Copy the lines of the records below word for word, starting at the line with "The image size" and ending at the line with "The height and".

* Data supplied *
=== Section Start ===

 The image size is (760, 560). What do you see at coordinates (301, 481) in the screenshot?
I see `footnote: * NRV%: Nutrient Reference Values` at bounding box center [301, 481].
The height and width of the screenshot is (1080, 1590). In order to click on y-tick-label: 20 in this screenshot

=== Section End ===
=== Section Start ===

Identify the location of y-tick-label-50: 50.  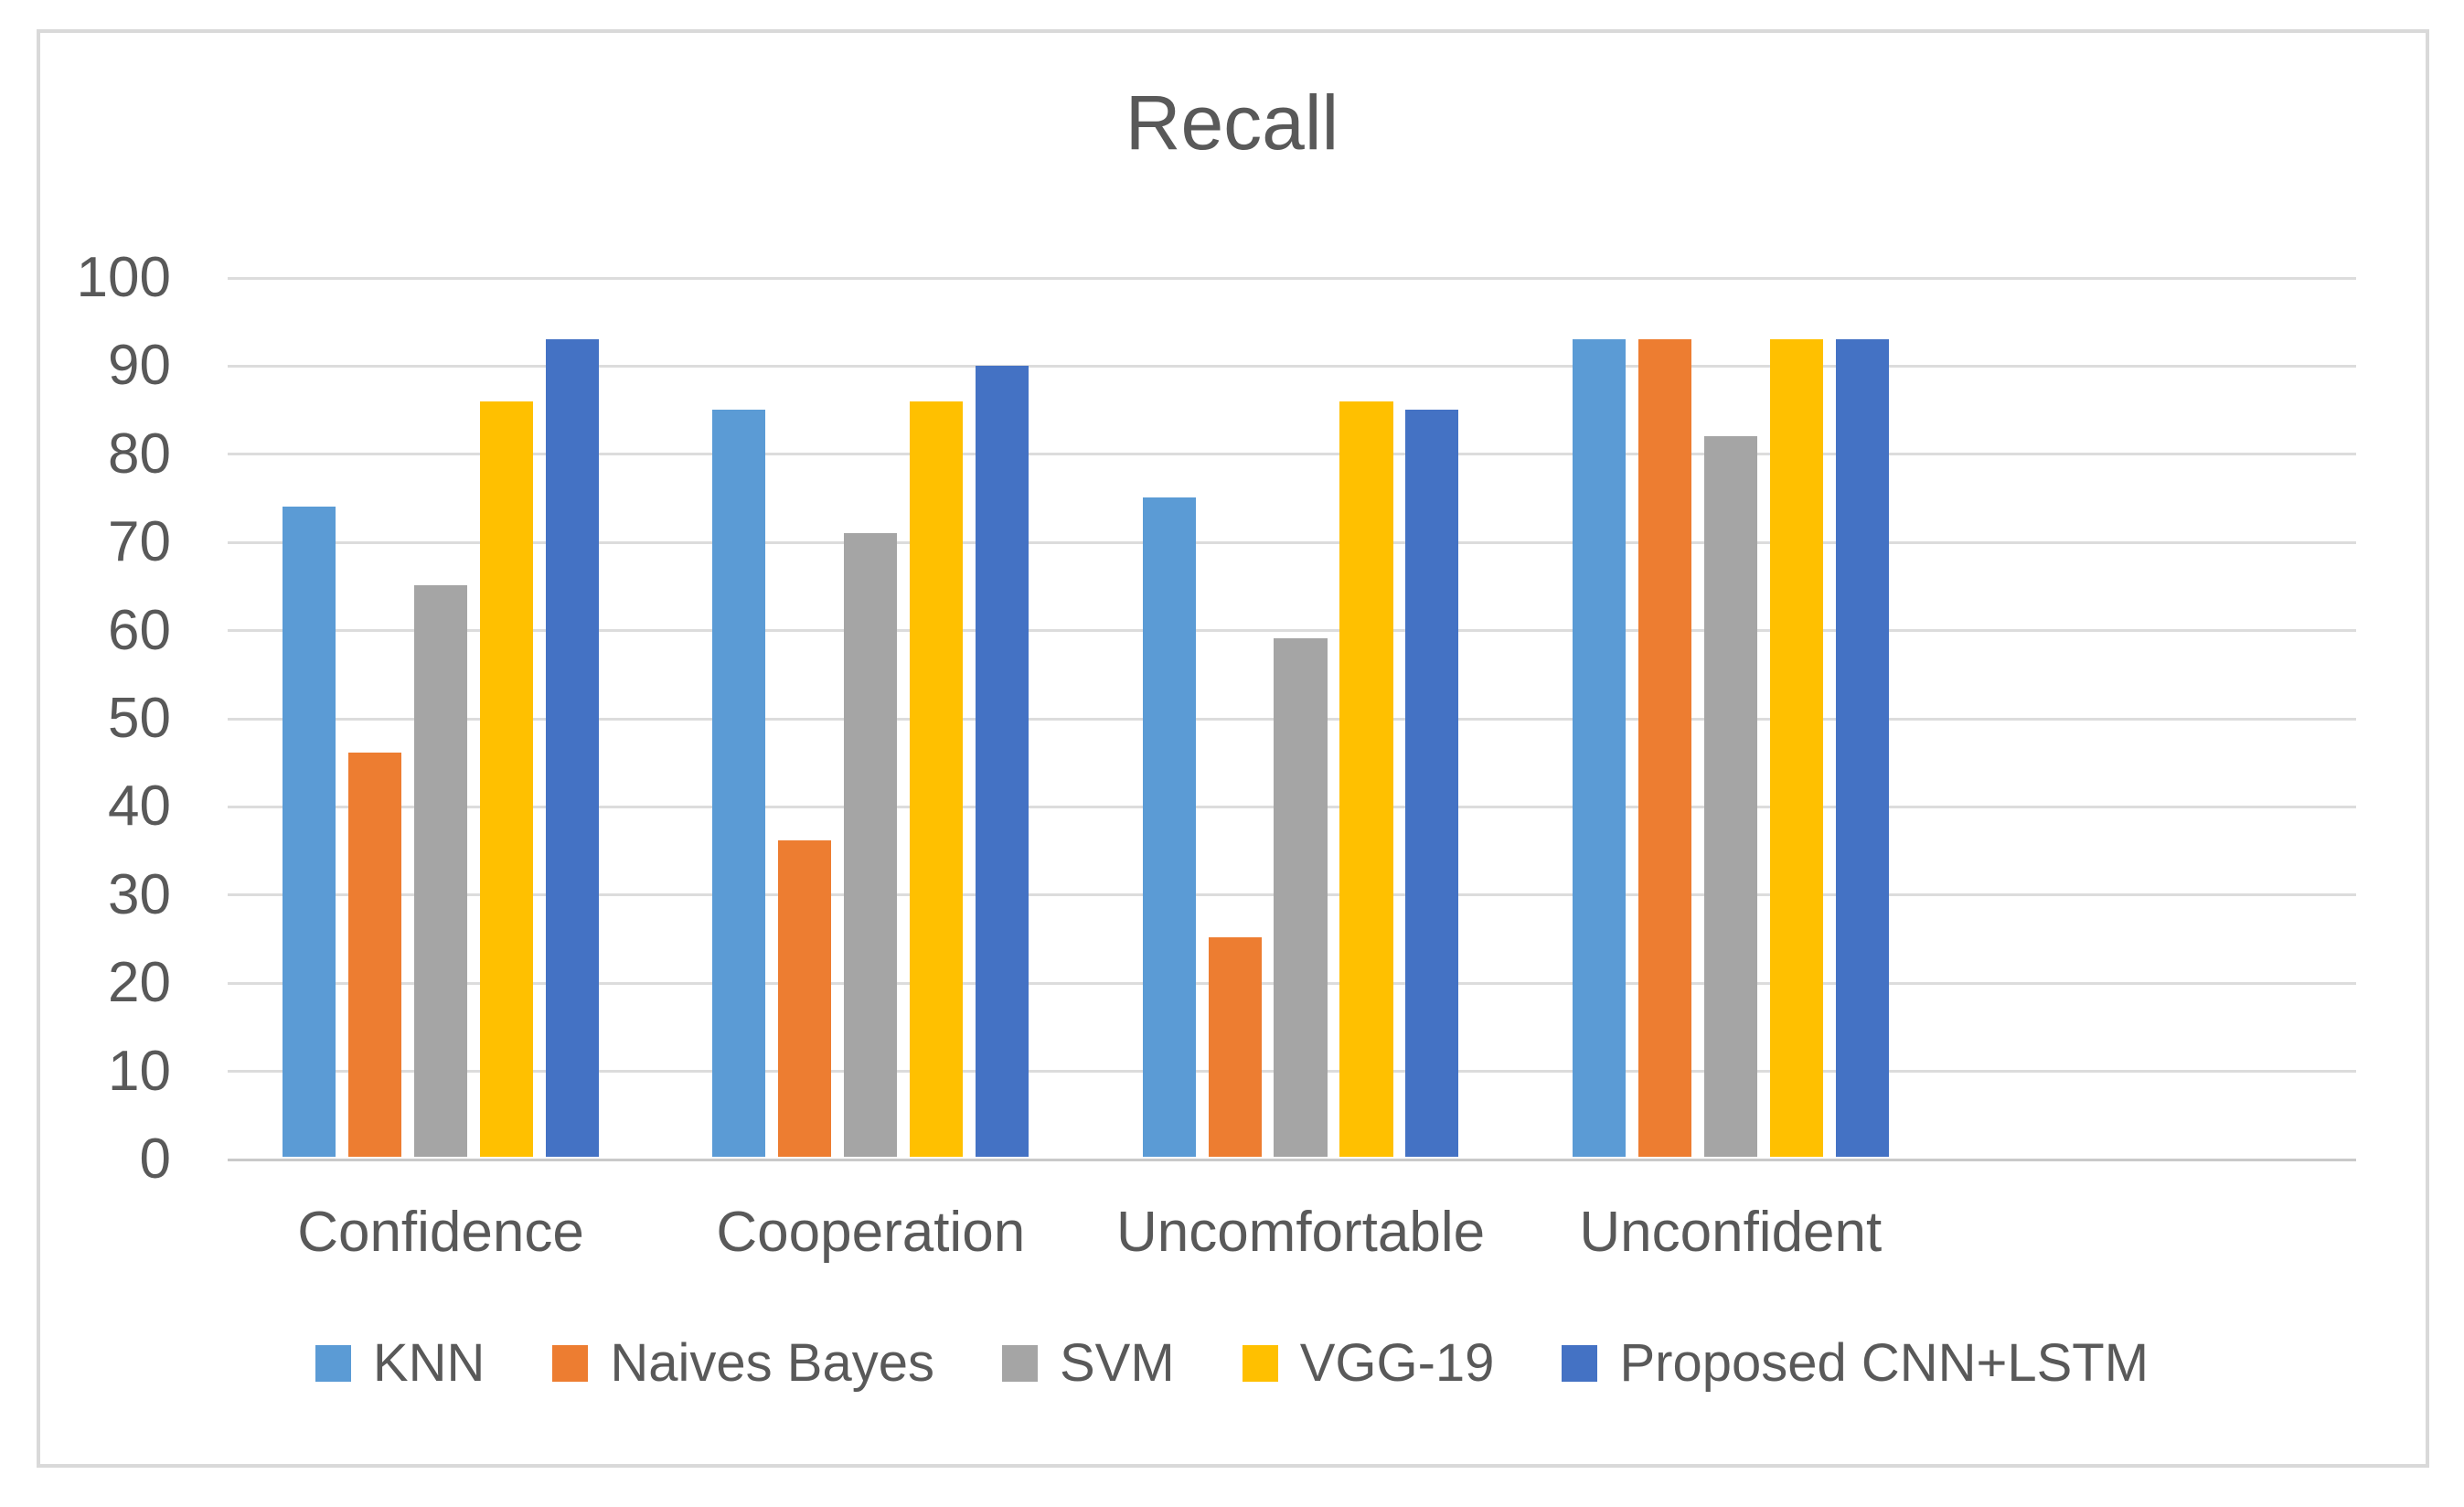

=== Section End ===
=== Section Start ===

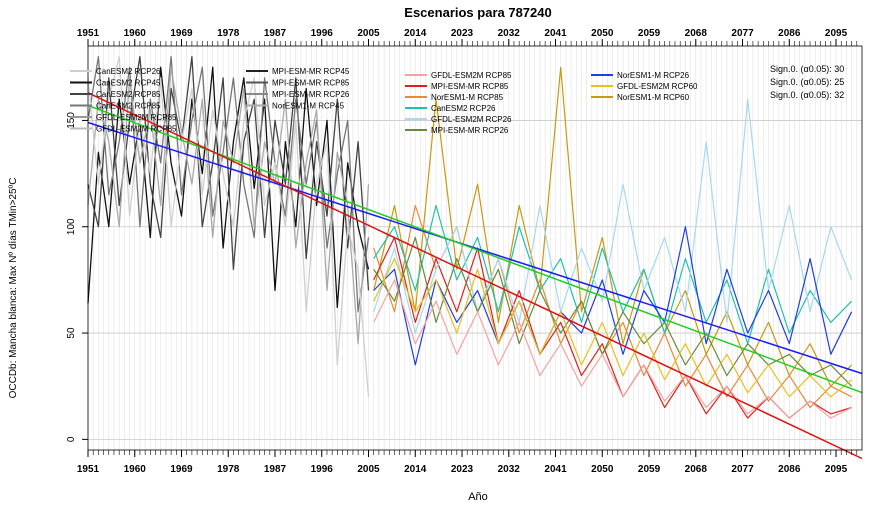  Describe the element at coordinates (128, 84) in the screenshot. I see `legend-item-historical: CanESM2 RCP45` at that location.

=== Section End ===

* Task solution *
 The image size is (760, 560). What do you see at coordinates (301, 481) in the screenshot?
I see `footnote: * NRV%: Nutrient Reference Values` at bounding box center [301, 481].
The height and width of the screenshot is (1080, 1590). In order to click on y-tick-label: 20 in this screenshot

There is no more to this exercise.